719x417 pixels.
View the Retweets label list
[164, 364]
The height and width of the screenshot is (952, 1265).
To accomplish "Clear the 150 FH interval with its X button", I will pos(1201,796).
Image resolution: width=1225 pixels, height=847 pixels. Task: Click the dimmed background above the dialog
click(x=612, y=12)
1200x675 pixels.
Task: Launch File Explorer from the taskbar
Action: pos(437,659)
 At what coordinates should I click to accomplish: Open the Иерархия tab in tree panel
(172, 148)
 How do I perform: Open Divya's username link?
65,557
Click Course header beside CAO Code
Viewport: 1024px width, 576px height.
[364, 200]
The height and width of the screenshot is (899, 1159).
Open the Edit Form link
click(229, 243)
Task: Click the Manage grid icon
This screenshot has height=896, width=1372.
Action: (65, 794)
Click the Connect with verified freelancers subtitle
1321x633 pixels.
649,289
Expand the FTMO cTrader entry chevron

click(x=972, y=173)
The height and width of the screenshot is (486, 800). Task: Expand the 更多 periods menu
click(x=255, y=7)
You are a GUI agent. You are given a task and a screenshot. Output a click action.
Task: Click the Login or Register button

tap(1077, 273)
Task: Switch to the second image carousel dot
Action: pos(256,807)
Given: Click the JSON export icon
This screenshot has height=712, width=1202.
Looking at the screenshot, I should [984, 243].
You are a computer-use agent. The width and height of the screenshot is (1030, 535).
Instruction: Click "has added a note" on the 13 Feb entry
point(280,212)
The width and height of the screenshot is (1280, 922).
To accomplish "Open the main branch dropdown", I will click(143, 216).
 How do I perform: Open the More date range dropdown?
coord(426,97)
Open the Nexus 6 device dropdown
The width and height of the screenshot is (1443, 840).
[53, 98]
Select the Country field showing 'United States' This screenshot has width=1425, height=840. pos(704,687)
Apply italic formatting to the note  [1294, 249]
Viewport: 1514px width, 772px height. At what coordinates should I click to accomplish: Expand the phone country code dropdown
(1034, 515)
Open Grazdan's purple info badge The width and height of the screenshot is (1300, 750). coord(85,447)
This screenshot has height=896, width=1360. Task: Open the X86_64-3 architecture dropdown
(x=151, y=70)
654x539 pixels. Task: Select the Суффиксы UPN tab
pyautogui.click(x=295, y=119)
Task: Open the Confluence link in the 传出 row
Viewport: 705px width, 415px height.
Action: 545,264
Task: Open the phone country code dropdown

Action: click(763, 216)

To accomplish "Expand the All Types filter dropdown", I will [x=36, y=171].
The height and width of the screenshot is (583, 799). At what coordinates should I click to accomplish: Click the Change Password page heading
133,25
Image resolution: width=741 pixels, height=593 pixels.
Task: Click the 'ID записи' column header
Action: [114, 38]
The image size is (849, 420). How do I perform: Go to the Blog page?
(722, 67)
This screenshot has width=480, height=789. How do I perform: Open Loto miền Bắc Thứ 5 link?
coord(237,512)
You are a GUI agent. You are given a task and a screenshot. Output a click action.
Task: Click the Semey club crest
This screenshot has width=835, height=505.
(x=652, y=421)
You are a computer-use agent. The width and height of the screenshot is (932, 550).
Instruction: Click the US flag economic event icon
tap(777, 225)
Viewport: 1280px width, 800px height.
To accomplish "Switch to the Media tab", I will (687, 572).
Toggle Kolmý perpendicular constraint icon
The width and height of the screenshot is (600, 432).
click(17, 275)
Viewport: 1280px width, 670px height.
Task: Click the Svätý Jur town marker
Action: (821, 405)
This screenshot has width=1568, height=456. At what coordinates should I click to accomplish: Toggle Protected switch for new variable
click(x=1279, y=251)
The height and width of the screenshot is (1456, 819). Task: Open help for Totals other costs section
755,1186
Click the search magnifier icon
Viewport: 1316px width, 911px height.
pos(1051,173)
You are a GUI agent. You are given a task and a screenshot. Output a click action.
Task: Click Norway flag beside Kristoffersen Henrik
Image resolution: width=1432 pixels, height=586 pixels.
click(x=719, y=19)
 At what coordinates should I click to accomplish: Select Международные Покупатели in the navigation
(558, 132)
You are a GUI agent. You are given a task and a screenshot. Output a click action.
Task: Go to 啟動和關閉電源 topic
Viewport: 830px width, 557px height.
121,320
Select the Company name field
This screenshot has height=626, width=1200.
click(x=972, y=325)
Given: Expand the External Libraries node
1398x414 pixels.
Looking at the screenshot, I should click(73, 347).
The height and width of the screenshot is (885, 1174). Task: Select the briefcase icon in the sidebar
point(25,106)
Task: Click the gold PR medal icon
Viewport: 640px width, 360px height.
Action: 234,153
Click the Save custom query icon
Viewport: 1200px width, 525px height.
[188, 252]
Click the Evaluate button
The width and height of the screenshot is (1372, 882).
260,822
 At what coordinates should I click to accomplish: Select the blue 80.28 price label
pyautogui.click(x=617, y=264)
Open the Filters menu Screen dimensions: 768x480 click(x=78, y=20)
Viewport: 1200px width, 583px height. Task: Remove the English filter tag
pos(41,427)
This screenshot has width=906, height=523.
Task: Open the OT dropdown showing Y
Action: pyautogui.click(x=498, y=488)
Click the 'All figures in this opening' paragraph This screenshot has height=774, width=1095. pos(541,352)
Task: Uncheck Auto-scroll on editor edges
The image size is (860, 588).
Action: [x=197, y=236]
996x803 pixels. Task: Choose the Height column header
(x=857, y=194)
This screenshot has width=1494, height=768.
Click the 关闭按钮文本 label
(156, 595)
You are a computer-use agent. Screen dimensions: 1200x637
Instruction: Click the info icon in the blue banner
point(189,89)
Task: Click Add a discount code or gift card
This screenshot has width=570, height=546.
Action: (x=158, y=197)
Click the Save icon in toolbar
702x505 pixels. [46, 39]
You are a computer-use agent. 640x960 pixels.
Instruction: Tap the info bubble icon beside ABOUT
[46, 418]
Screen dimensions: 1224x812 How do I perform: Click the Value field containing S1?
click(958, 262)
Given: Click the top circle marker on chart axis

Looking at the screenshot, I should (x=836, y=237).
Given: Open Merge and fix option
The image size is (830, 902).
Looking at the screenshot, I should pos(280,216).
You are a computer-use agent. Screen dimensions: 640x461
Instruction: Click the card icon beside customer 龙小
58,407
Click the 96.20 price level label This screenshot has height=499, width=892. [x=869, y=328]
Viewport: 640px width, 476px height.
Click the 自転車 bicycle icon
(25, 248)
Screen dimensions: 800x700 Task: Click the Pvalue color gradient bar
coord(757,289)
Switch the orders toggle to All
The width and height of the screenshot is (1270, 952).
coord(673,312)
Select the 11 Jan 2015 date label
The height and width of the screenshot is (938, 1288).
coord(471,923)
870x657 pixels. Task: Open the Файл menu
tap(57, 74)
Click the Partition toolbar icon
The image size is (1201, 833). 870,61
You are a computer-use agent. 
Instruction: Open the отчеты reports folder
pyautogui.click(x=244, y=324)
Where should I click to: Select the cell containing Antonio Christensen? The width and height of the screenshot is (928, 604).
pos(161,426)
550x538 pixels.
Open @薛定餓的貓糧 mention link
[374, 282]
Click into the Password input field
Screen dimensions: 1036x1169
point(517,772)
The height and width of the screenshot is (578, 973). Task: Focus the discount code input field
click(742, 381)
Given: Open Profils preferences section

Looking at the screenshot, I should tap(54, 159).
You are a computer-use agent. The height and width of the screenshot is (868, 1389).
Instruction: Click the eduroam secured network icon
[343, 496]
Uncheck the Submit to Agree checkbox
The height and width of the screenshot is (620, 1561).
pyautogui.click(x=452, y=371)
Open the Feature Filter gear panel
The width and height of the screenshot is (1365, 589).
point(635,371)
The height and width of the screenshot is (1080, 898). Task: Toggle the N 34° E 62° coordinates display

━━━━━━━━

THE PROBLEM:
A complete, exact copy of the entries above is what is wanted.

EXERCISE RESPONSE:
719x417 pixels.
View the Retweets label list
[164, 364]
The height and width of the screenshot is (952, 1265).
To accomplish "Clear the 150 FH interval with its X button", I will pos(1201,796).
Image resolution: width=1225 pixels, height=847 pixels. Task: Click the dimmed background above the dialog
click(x=612, y=12)
1200x675 pixels.
Task: Launch File Explorer from the taskbar
Action: pos(437,659)
 At what coordinates should I click to accomplish: Open the Иерархия tab in tree panel
(172, 148)
 How do I perform: Open Divya's username link?
65,557
Click Course header beside CAO Code
Viewport: 1024px width, 576px height.
[364, 200]
The height and width of the screenshot is (899, 1159).
Open the Edit Form link
click(229, 243)
Task: Click the Manage grid icon
This screenshot has height=896, width=1372.
Action: (65, 794)
Click the Connect with verified freelancers subtitle
1321x633 pixels.
649,289
Expand the FTMO cTrader entry chevron

click(x=972, y=173)
The height and width of the screenshot is (486, 800). Task: Expand the 更多 periods menu
click(x=255, y=7)
You are a GUI agent. You are given a task and a screenshot. Output a click action.
Task: Click the Login or Register button

tap(1077, 273)
Task: Switch to the second image carousel dot
Action: pos(256,807)
Given: Click the JSON export icon
This screenshot has height=712, width=1202.
Looking at the screenshot, I should [984, 243].
You are a computer-use agent. The width and height of the screenshot is (1030, 535).
Instruction: Click "has added a note" on the 13 Feb entry
point(280,212)
The width and height of the screenshot is (1280, 922).
To accomplish "Open the main branch dropdown", I will click(143, 216).
 How do I perform: Open the More date range dropdown?
coord(426,97)
Open the Nexus 6 device dropdown
The width and height of the screenshot is (1443, 840).
[53, 98]
Select the Country field showing 'United States' This screenshot has width=1425, height=840. pos(704,687)
Apply italic formatting to the note  [1294, 249]
Viewport: 1514px width, 772px height. At what coordinates should I click to accomplish: Expand the phone country code dropdown
(1034, 515)
Open Grazdan's purple info badge The width and height of the screenshot is (1300, 750). coord(85,447)
This screenshot has height=896, width=1360. Task: Open the X86_64-3 architecture dropdown
(x=151, y=70)
654x539 pixels. Task: Select the Суффиксы UPN tab
pyautogui.click(x=295, y=119)
Task: Open the Confluence link in the 传出 row
Viewport: 705px width, 415px height.
Action: 545,264
Task: Open the phone country code dropdown

Action: click(763, 216)

To accomplish "Expand the All Types filter dropdown", I will [x=36, y=171].
The height and width of the screenshot is (583, 799). At what coordinates should I click to accomplish: Click the Change Password page heading
133,25
Image resolution: width=741 pixels, height=593 pixels.
Task: Click the 'ID записи' column header
Action: [114, 38]
The image size is (849, 420). How do I perform: Go to the Blog page?
(722, 67)
This screenshot has width=480, height=789. How do I perform: Open Loto miền Bắc Thứ 5 link?
coord(237,512)
You are a GUI agent. You are given a task and a screenshot. Output a click action.
Task: Click the Semey club crest
This screenshot has width=835, height=505.
(x=652, y=421)
You are a computer-use agent. The width and height of the screenshot is (932, 550).
Instruction: Click the US flag economic event icon
tap(777, 225)
Viewport: 1280px width, 800px height.
To accomplish "Switch to the Media tab", I will (687, 572).
Toggle Kolmý perpendicular constraint icon
The width and height of the screenshot is (600, 432).
click(17, 275)
Viewport: 1280px width, 670px height.
Task: Click the Svätý Jur town marker
Action: (821, 405)
This screenshot has width=1568, height=456. At what coordinates should I click to accomplish: Toggle Protected switch for new variable
click(x=1279, y=251)
The height and width of the screenshot is (1456, 819). Task: Open help for Totals other costs section
755,1186
Click the search magnifier icon
Viewport: 1316px width, 911px height.
pos(1051,173)
You are a GUI agent. You are given a task and a screenshot. Output a click action.
Task: Click Norway flag beside Kristoffersen Henrik
Image resolution: width=1432 pixels, height=586 pixels.
click(x=719, y=19)
 At what coordinates should I click to accomplish: Select Международные Покупатели in the navigation
(558, 132)
You are a GUI agent. You are given a task and a screenshot. Output a click action.
Task: Go to 啟動和關閉電源 topic
Viewport: 830px width, 557px height.
121,320
Select the Company name field
This screenshot has height=626, width=1200.
click(x=972, y=325)
Given: Expand the External Libraries node
1398x414 pixels.
Looking at the screenshot, I should click(73, 347).
The height and width of the screenshot is (885, 1174). Task: Select the briefcase icon in the sidebar
point(25,106)
Task: Click the gold PR medal icon
Viewport: 640px width, 360px height.
Action: 234,153
Click the Save custom query icon
Viewport: 1200px width, 525px height.
[188, 252]
Click the Evaluate button
The width and height of the screenshot is (1372, 882).
260,822
 At what coordinates should I click to accomplish: Select the blue 80.28 price label
pyautogui.click(x=617, y=264)
Open the Filters menu Screen dimensions: 768x480 click(x=78, y=20)
Viewport: 1200px width, 583px height. Task: Remove the English filter tag
pos(41,427)
This screenshot has width=906, height=523.
Task: Open the OT dropdown showing Y
Action: pyautogui.click(x=498, y=488)
Click the 'All figures in this opening' paragraph This screenshot has height=774, width=1095. pos(541,352)
Task: Uncheck Auto-scroll on editor edges
The image size is (860, 588).
Action: [x=197, y=236]
996x803 pixels. Task: Choose the Height column header
(x=857, y=194)
This screenshot has width=1494, height=768.
Click the 关闭按钮文本 label
(156, 595)
You are a computer-use agent. Screen dimensions: 1200x637
Instruction: Click the info icon in the blue banner
point(189,89)
Task: Click Add a discount code or gift card
This screenshot has width=570, height=546.
Action: (x=158, y=197)
Click the Save icon in toolbar
702x505 pixels. [46, 39]
You are a computer-use agent. 640x960 pixels.
Instruction: Tap the info bubble icon beside ABOUT
[46, 418]
Screen dimensions: 1224x812 How do I perform: Click the Value field containing S1?
click(958, 262)
Given: Click the top circle marker on chart axis

Looking at the screenshot, I should (x=836, y=237).
Given: Open Merge and fix option
The image size is (830, 902).
Looking at the screenshot, I should pos(280,216).
You are a computer-use agent. Screen dimensions: 640x461
Instruction: Click the card icon beside customer 龙小
58,407
Click the 96.20 price level label This screenshot has height=499, width=892. [x=869, y=328]
Viewport: 640px width, 476px height.
Click the 自転車 bicycle icon
(25, 248)
Screen dimensions: 800x700 Task: Click the Pvalue color gradient bar
coord(757,289)
Switch the orders toggle to All
The width and height of the screenshot is (1270, 952).
coord(673,312)
Select the 11 Jan 2015 date label
The height and width of the screenshot is (938, 1288).
coord(471,923)
870x657 pixels. Task: Open the Файл menu
tap(57, 74)
Click the Partition toolbar icon
The image size is (1201, 833). 870,61
You are a computer-use agent. 
Instruction: Open the отчеты reports folder
pyautogui.click(x=244, y=324)
Where should I click to: Select the cell containing Antonio Christensen? The width and height of the screenshot is (928, 604).
pos(161,426)
550x538 pixels.
Open @薛定餓的貓糧 mention link
[374, 282]
Click into the Password input field
Screen dimensions: 1036x1169
point(517,772)
The height and width of the screenshot is (578, 973). Task: Focus the discount code input field
click(742, 381)
Given: Open Profils preferences section

Looking at the screenshot, I should tap(54, 159).
You are a computer-use agent. The height and width of the screenshot is (868, 1389).
Instruction: Click the eduroam secured network icon
[343, 496]
Uncheck the Submit to Agree checkbox
The height and width of the screenshot is (620, 1561).
pyautogui.click(x=452, y=371)
Open the Feature Filter gear panel
The width and height of the screenshot is (1365, 589).
point(635,371)
The height and width of the screenshot is (1080, 898). Task: Toggle the N 34° E 62° coordinates display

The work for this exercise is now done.